ТЕКСТ ДЛЯ ЧТЕНИЯ »
□ □ □ □ □ □ □

Александр Михайлов - Избранное. Завершение риторической эпохи
Как хранительница и собирательница традиционного языка культуры или, даже шире, — культур, эпоха барокко наследует и средневековью, будучи его прямым продолжением. Как язык культуры, осознающий себя, эпоха барокко своими рациональными приемами приводит его в порядок, сортирует и при этом, конечно, сильно видоизменяется. Для определения нашего собственного исторического положения в отношении эпохи барокко нам было бы важно знать, что П.А. Флоренский в своем замысле универсального словаря символов (см.: Флоренский, 1984, 100–115), продиктованном его поисками нового средневековья, выступил как реставратор традиционного языка культуры, в котором должно было найти свое место на одинаковых правах с традицией и все новое научное знание, и что такой опыт реставрации необходимо расценивать, скорее, не как неомедиовализм, к чему склонялся П. А. Флоренский, но именно как необарокко.
Однако в утопическом проекте П.А. Флоренского было заключено осознание той великой задачи, которая встает перед современной культурой, — задачи включения в общую и единую культуру, традицию всего того резко отходящего от нее, что было создано за последние два века. Задумывая словарь, Symbolarium, Флоренский не случайно обратился к тому способу охвата целого, который был выработан к эпохе барокко и для нее (то есть для ее исторической роли в культурной истории).

□ □ □ □ □ □ □

РАЗДЕЛ ДАННЫХ »
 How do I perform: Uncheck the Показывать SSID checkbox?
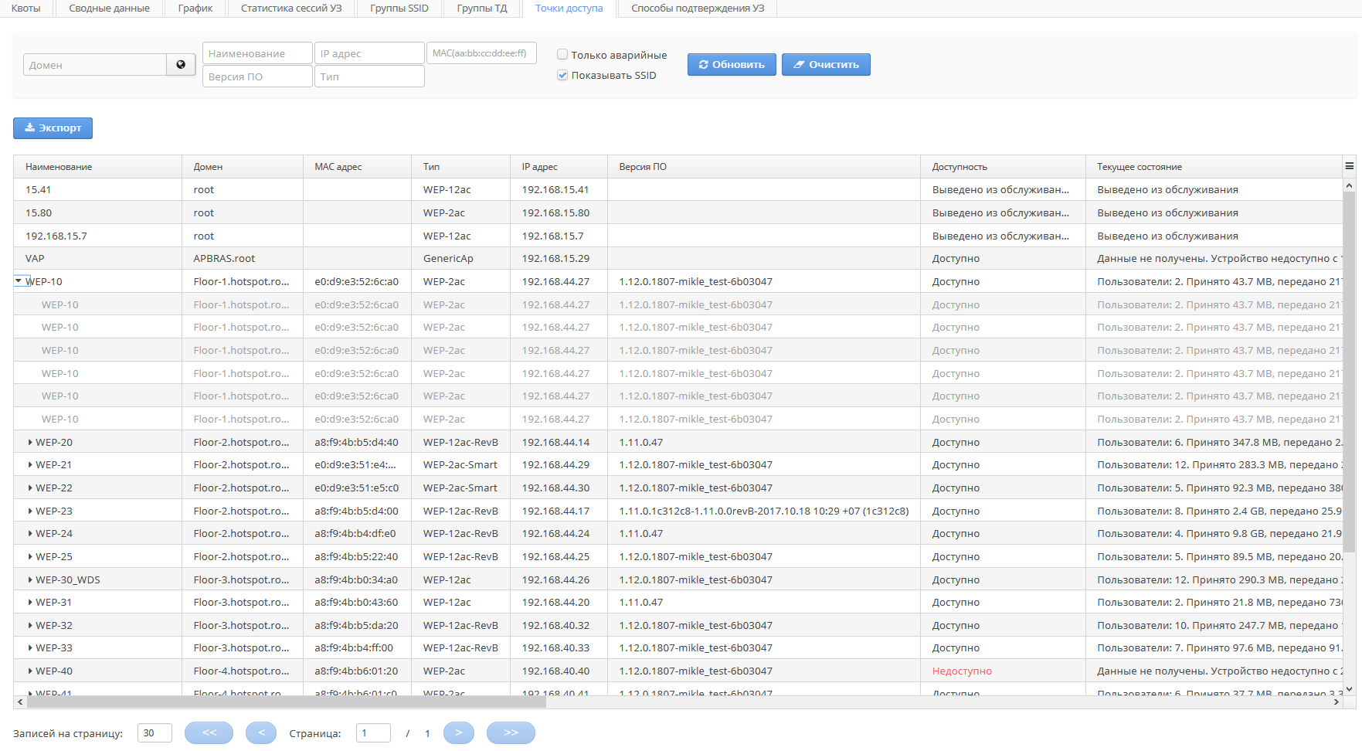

□ □ □ □ □ □ □

ЗАДАНИЕ » Перепишите полностью и без единого изменения текст об эпохе барокко, приведённый выше.

ПИСЬМЕННЫЙ ОТВЕТ »
Александр Михайлов - Избранное. Завершение риторической эпохи
Как хранительница и собирательница традиционного языка культуры или, даже шире, — культур, эпоха барокко наследует и средневековью, будучи его прямым продолжением. Как язык культуры, осознающий себя, эпоха барокко своими рациональными приемами приводит его в порядок, сортирует и при этом, конечно, сильно видоизменяется. Для определения нашего собственного исторического положения в отношении эпохи барокко нам было бы важно знать, что П.А. Флоренский в своем замысле универсального словаря символов (см.: Флоренский, 1984, 100–115), продиктованном его поисками нового средневековья, выступил как реставратор традиционного языка культуры, в котором должно было найти свое место на одинаковых правах с традицией и все новое научное знание, и что такой опыт реставрации необходимо расценивать, скорее, не как неомедиовализм, к чему склонялся П. А. Флоренский, но именно как необарокко.
Однако в утопическом проекте П.А. Флоренского было заключено осознание той великой задачи, которая встает перед современной культурой, — задачи включения в общую и единую культуру, традицию всего того резко отходящего от нее, что было создано за последние два века. Задумывая словарь, Symbolarium, Флоренский не случайно обратился к тому способу охвата целого, который был выработан к эпохе барокко и для нее (то есть для ее исторической роли в культурной истории).